* TASK BRIEF:
Rewrite everything from the line containing "You are a GUI" down to the end of the rows, changing "checkout button" to "payment button" and leaving the rest as it stands. Omit the pictures from your output.

↓↓↓

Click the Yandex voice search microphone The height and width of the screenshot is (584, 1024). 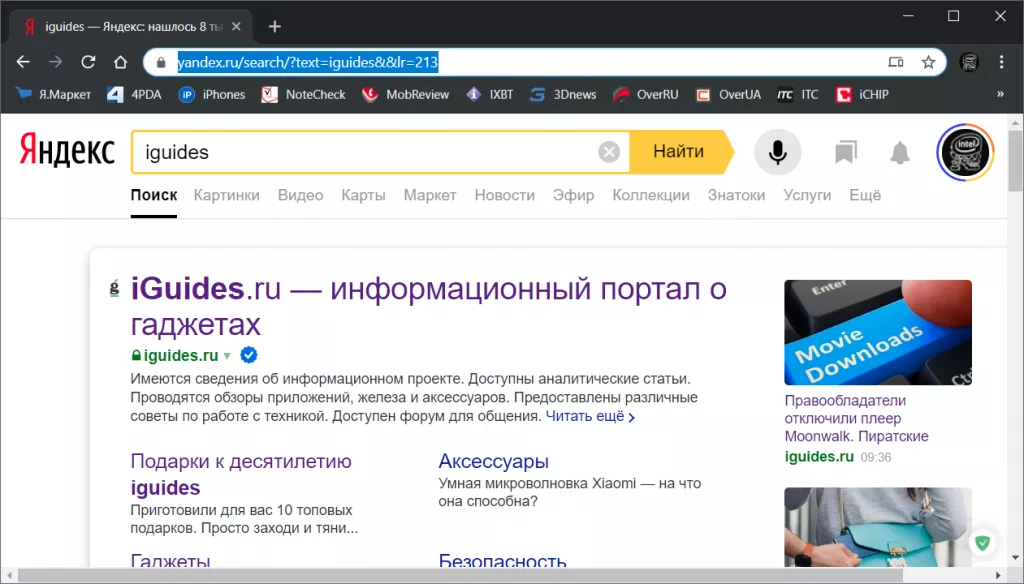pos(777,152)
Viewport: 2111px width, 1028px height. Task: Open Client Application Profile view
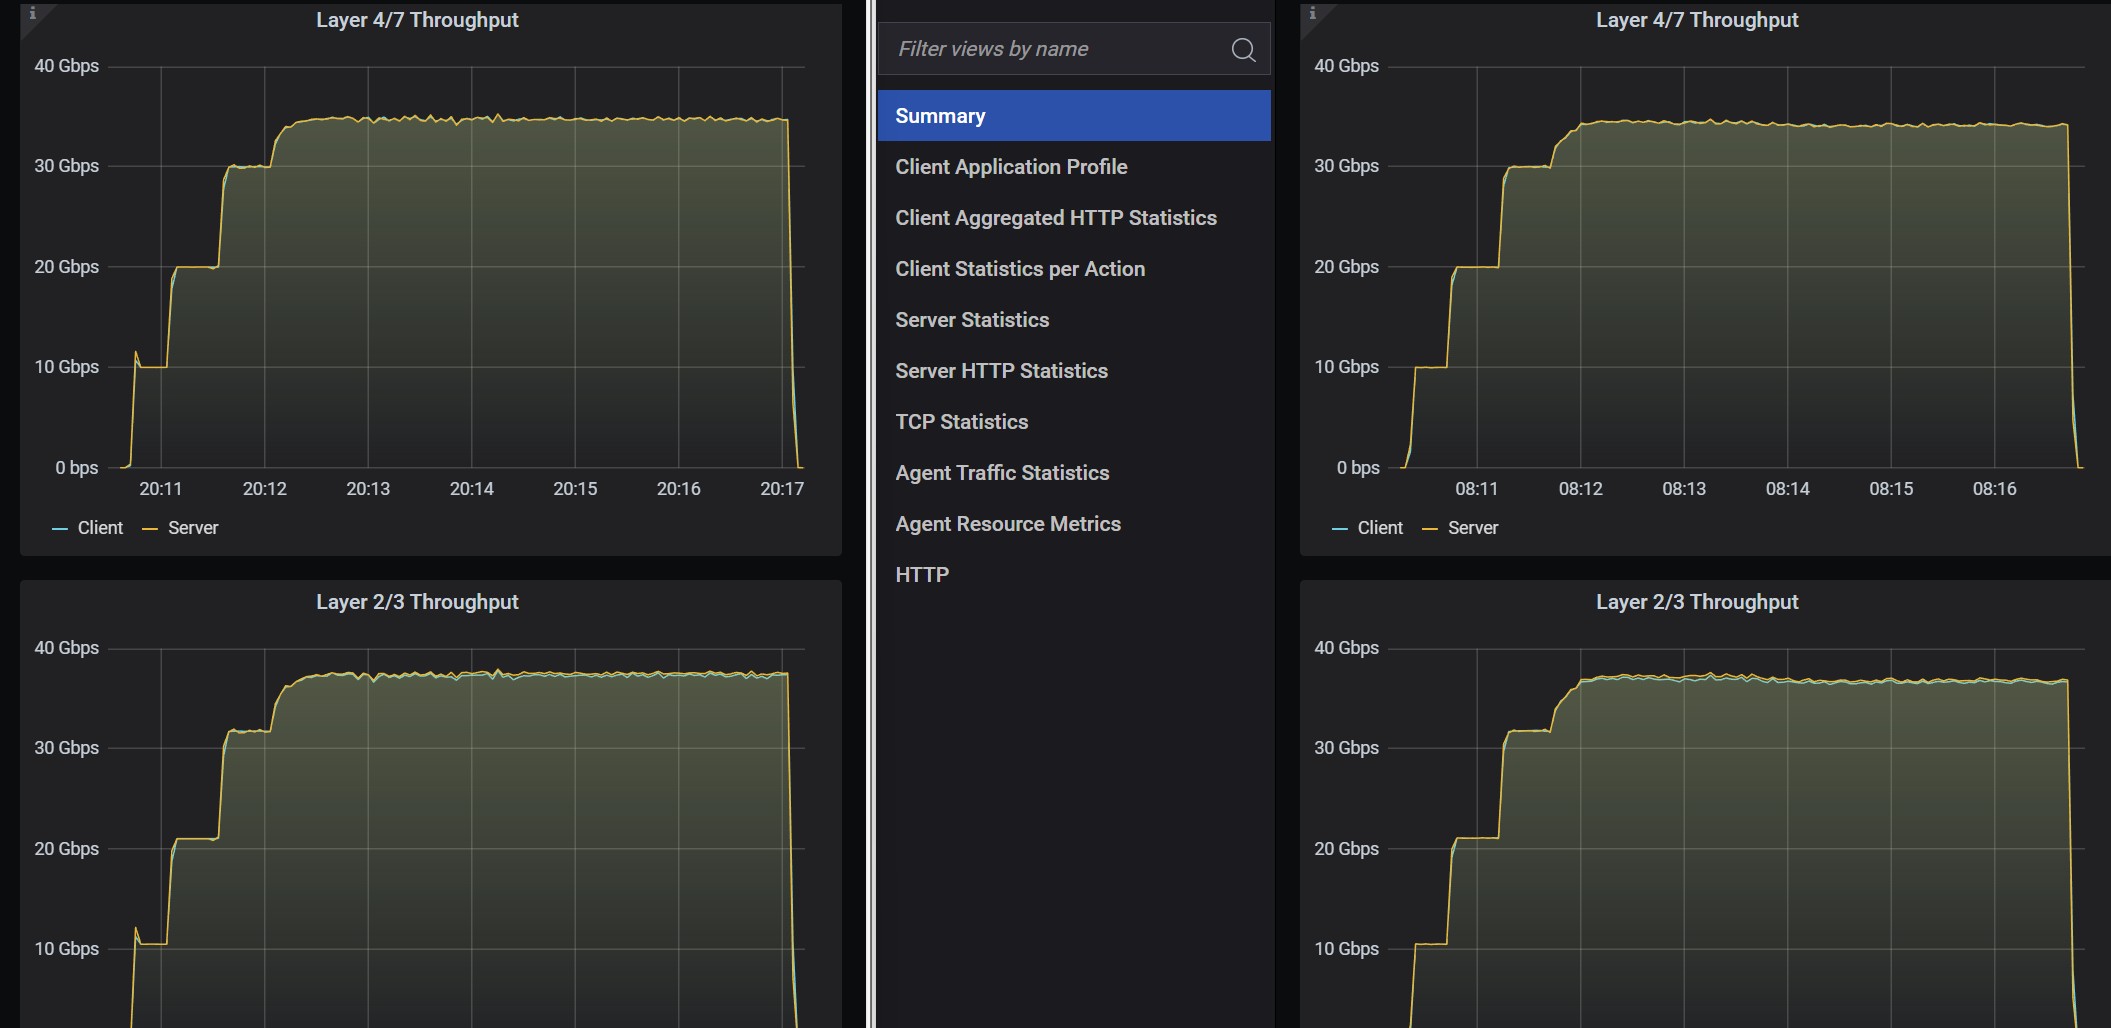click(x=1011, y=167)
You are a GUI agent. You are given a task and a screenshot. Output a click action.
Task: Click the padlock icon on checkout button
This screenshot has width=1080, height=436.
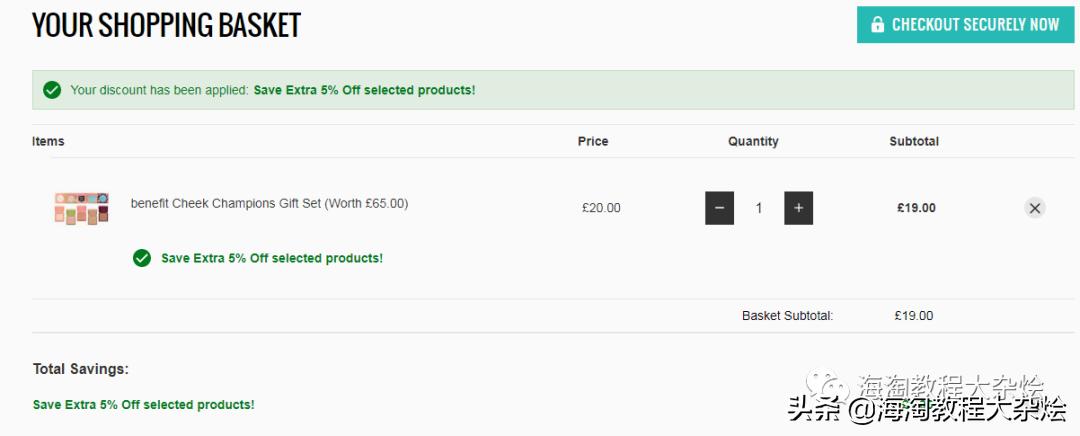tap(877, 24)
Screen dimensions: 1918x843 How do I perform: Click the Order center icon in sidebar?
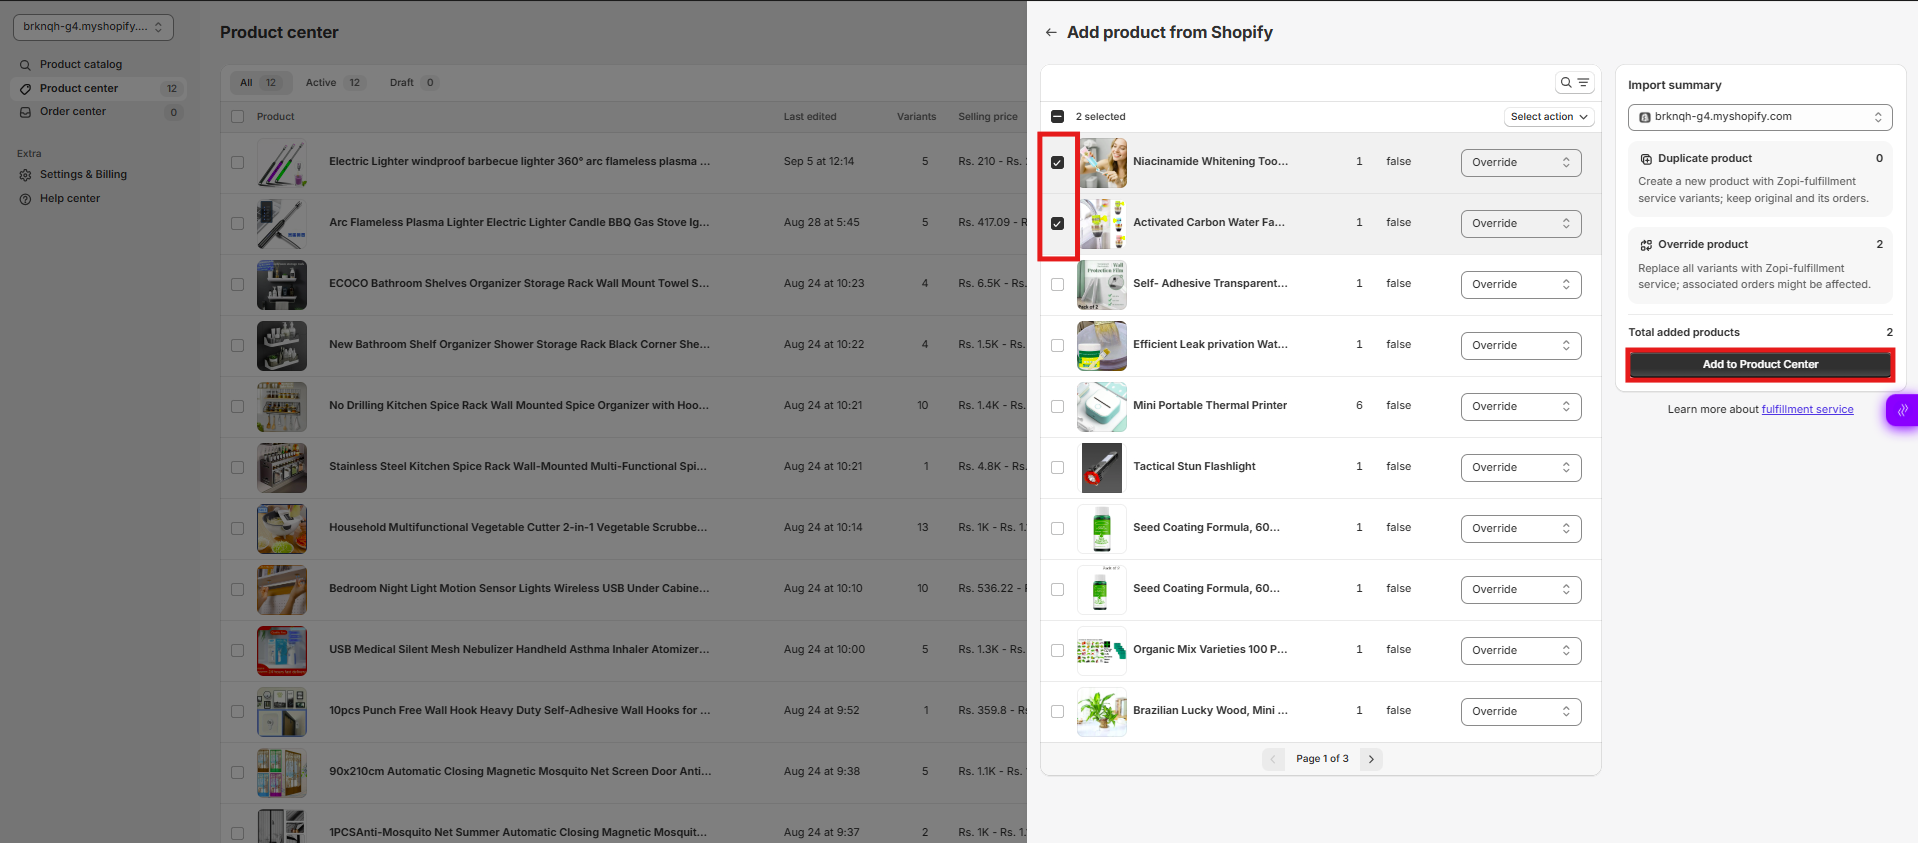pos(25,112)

↑↑↑

* CORRECT RESULT:
You are a GUI agent. You are given a task and a screenshot. Output a click action.
Task: Click the padlock icon on payment button
This screenshot has width=1080, height=436.
tap(877, 24)
Screen dimensions: 1918x843 How do I perform: Click the Order center icon in sidebar?
pos(25,112)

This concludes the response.